Loi de 1905. Dévoyer la laïcité pour guerroyer contre l’islam
Le conseil des ministres proposera le 9 décembre, date anniversaire de la loi de 1905 de séparation des Églises et de l’État, un texte «confortant les principes républicains». Sous couvert de défendre la laïcité, il s’inscrit en faux contre la lettre et l’esprit de la loi de 1905, marquée par un libéralisme assumé par son promoteur Aristide Briand. Et bien étranger à l’idée d’expulsion du religieux de l’espace public que préconisent les campagnes actuelles contre l’islam et les musulmans.
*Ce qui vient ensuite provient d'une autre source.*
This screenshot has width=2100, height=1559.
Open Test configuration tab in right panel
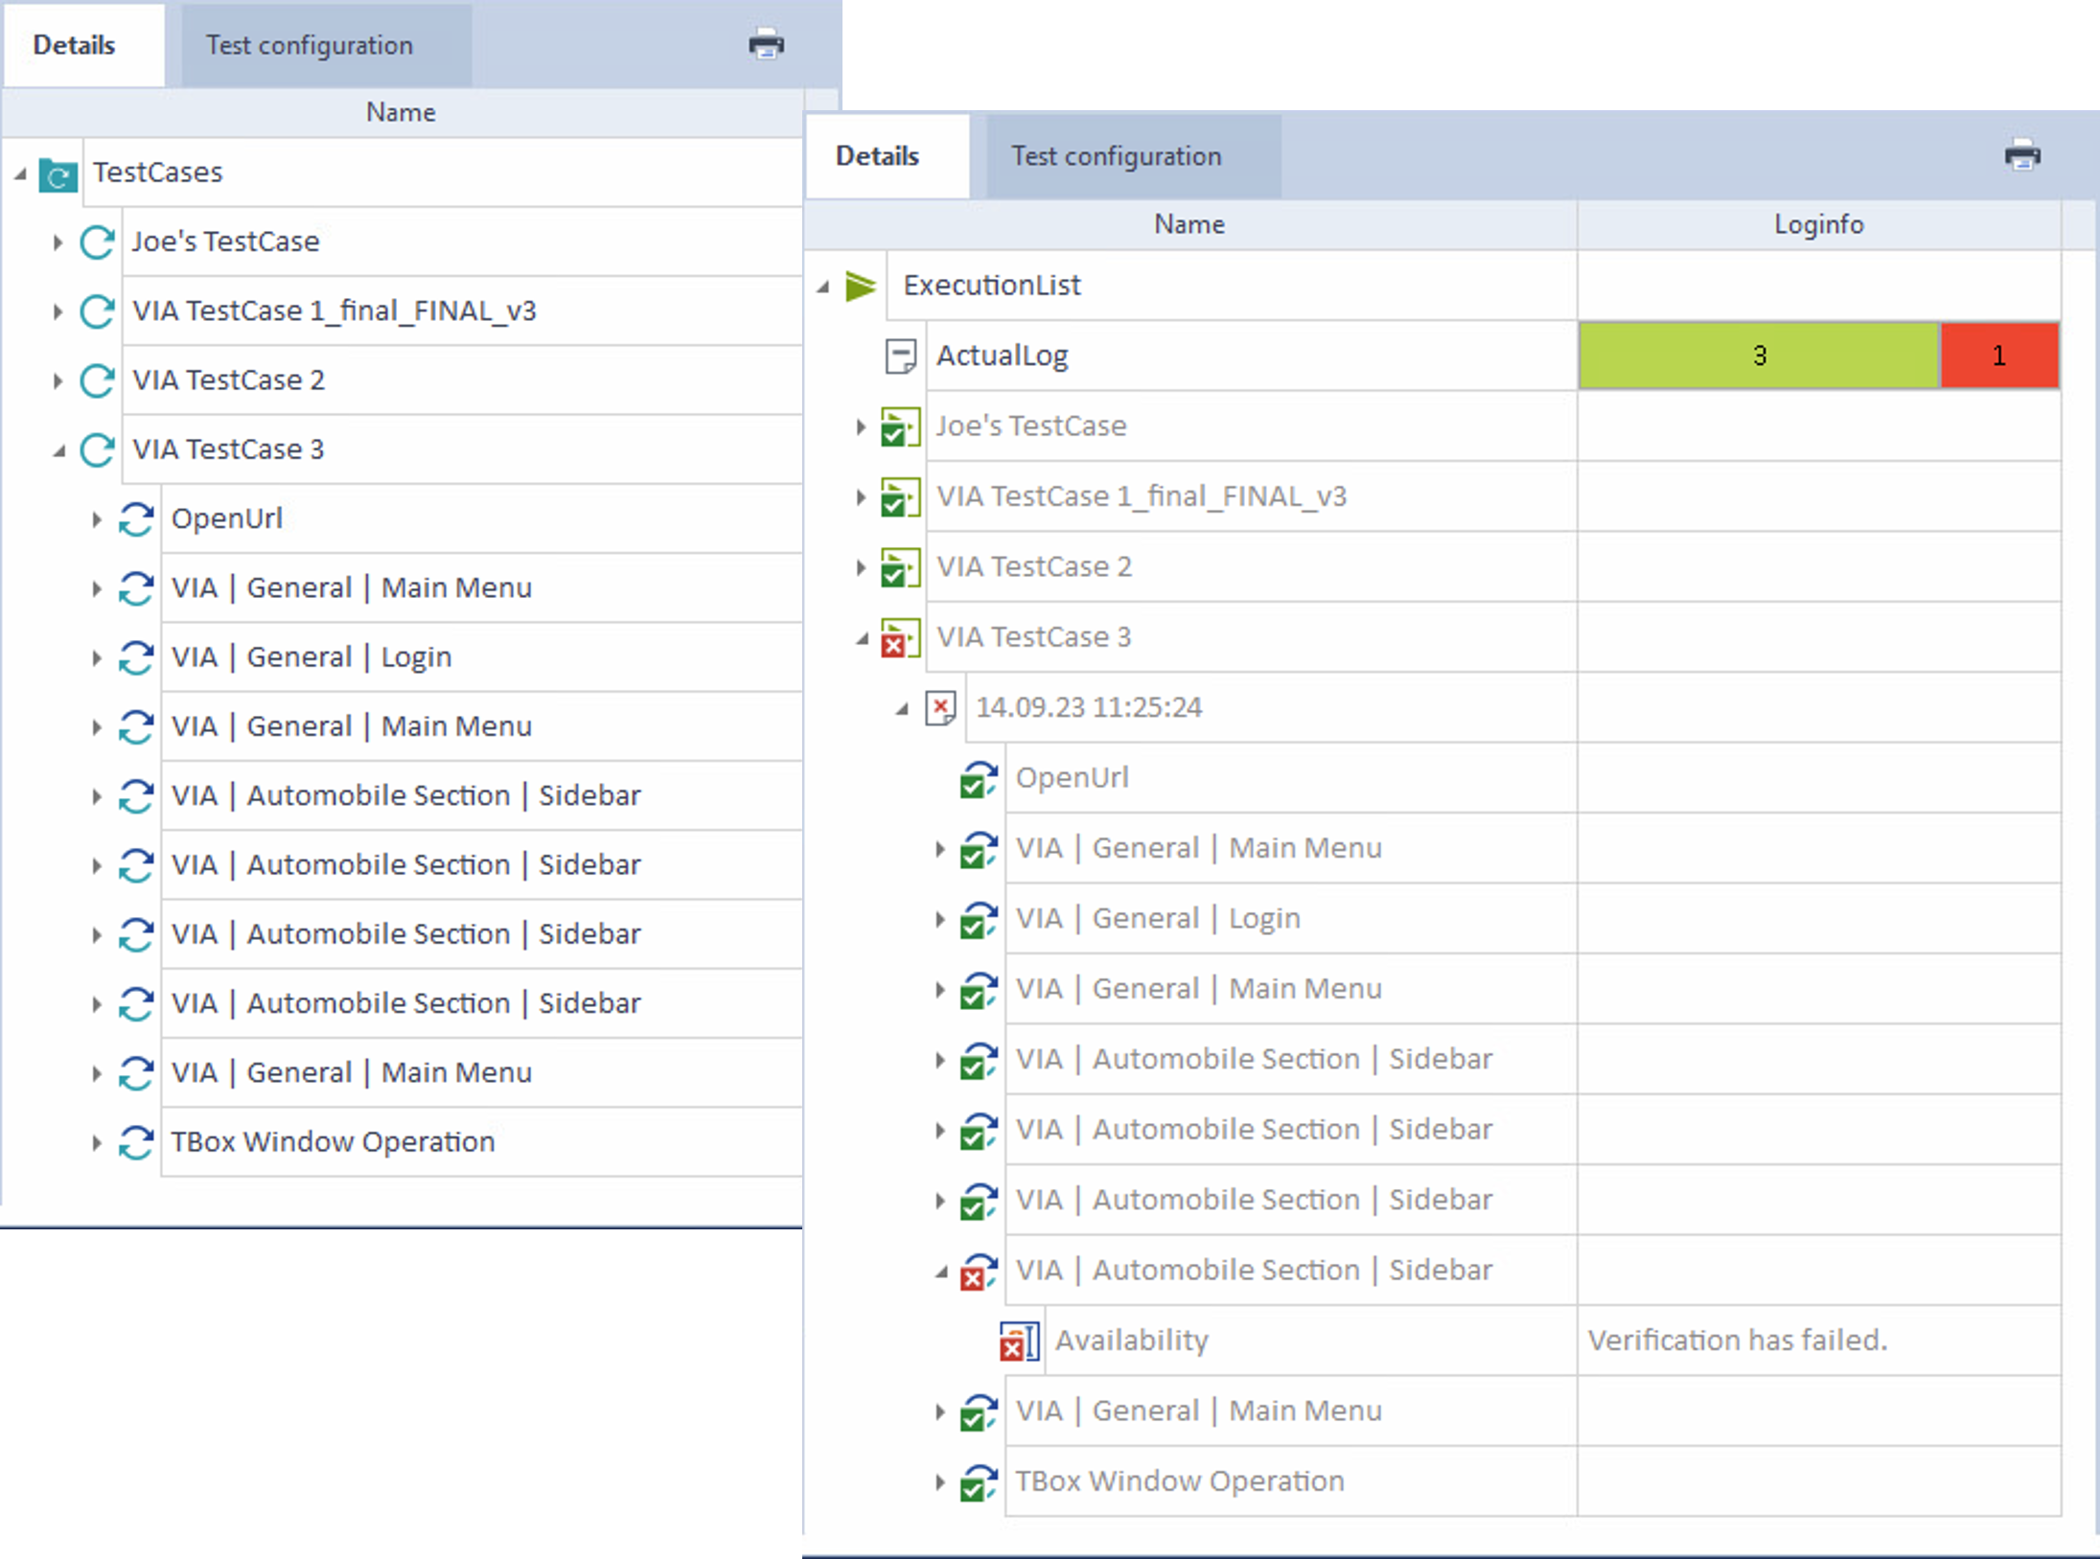coord(1116,156)
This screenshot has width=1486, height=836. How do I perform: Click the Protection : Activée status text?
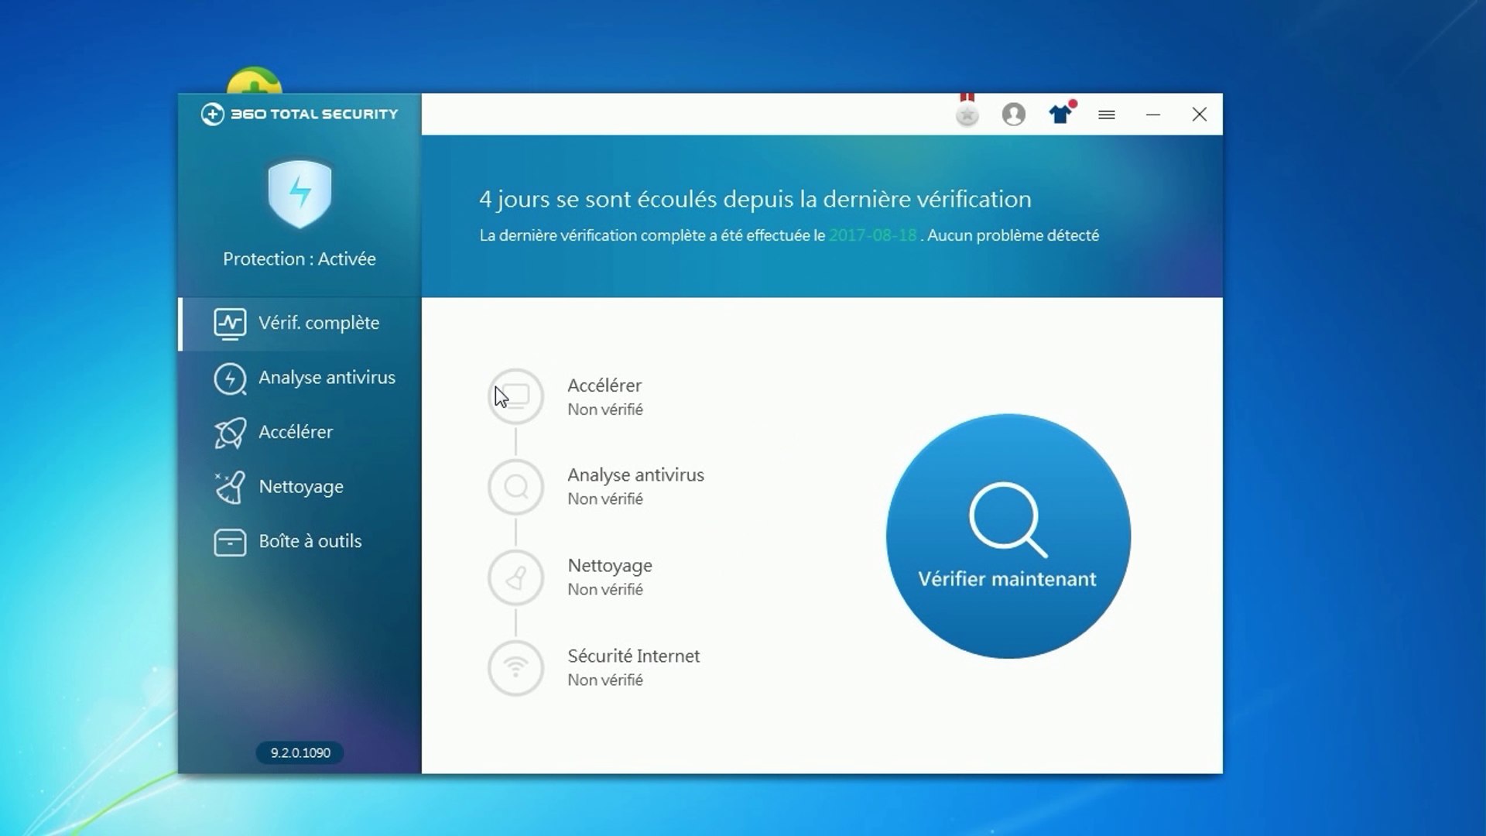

«Il y a le fanatisme religieux et le fanatisme irréligieux, et le second est aussi mauvais que le premier.» Au milieu des éclats de rire, Jules Ferry s’adresse, le 19 avril 1881, au second congrès pédagogique des instituteurs et institutrices publics de France1. Ces propos du fondateur de l’école publique en France éclairent une réalité effacée : la lutte pour la laïcité en France s’est menée sur un double front. D’abord, prioritairement, contre l’Église catholique, une force pesante, arrogante et antirépublicaine qui ne voulait rien céder de ses prérogatives. Mais aussi à l’intérieur du camp républicain, contre ceux qui voyaient dans la laïcité une arme pour détruire non pas le cléricalisme, mais les religions.
Or, à chacune des deux étapes décisives de la longue marche vers la séparation des Églises et de l’État entamée après la naissance de la IIIe République — la laïcisation de l’enseignement, la loi de 1905 —, les gouvernements successifs ont préféré le compromis à l’intransigeance, le dialogue aux invectives, l’évolution des esprits à la guerre civile.